* **Given text**
--- Begin ---

Bittersweet July is the second extended play (EP) by American recording artist Dev, released on September 23, 2014 by her own record label Rica Lyfe Records. It is her first project released since her debut studio album The Night the Sun Came Up (2011). Dev worked mainly with NanosauR, followed by Benny Cassette and Peter Wade (MNDR). "Honey Dip" was released as the lead single from Bittersweet July on November 5, 2014.

The EP was followed by a second part, Bittersweet July, Pt. 2, released on December 15, 2014. The two EPs will subsequently put together in one album.

Composition
Bittersweet July is primarily an electropop EP, which incorporates influences of several different genres such as hip hop, dance music and electronica.

--- End ---

* **Dataset content**
--- Begin ---

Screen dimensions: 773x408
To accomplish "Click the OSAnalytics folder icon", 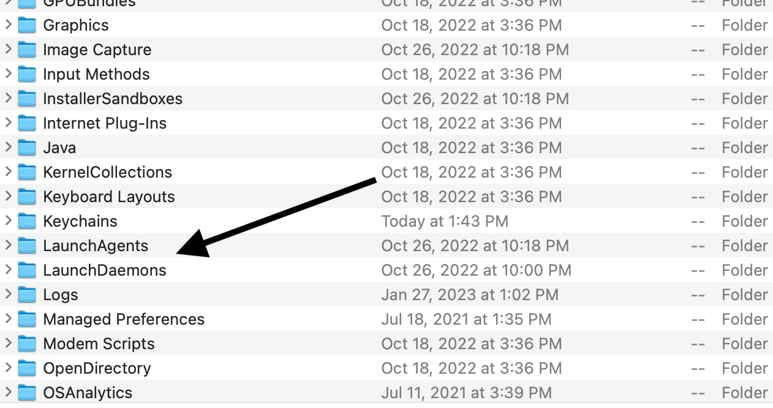I will point(27,393).
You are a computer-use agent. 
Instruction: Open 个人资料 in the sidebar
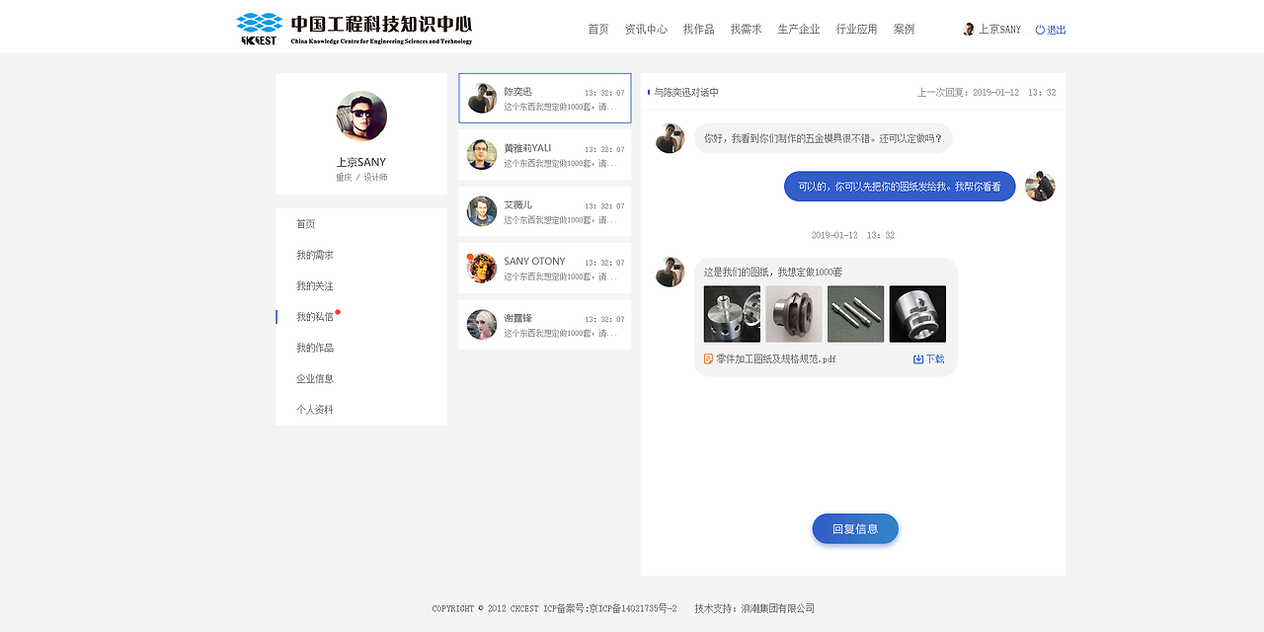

--- End ---

* **Objectives**
(a) In the Bittersweet July passage, write out the words from "The EP was followed" up to and including "music and electronica.".
(b) Sum up the Bittersweet July passage in two sentences.

* **The responses**
(a)
The EP was followed by a second part, Bittersweet July, Pt. 2, released on December 15, 2014. The two EPs will subsequently put together in one album.

Composition
Bittersweet July is primarily an electropop EP, which incorporates influences of several different genres such as hip hop, dance music and electronica.

(b) Bittersweet July is the second EP by American recording artist Dev, released on September 23, 2014 by her own label Rica Lyfe Records, and it is mainly an electropop record with hip hop, dance music and electronica influences. Its lead single, "Honey Dip," came out on November 5, 2014, and a second part, Bittersweet July, Pt. 2, followed on December 15, 2014.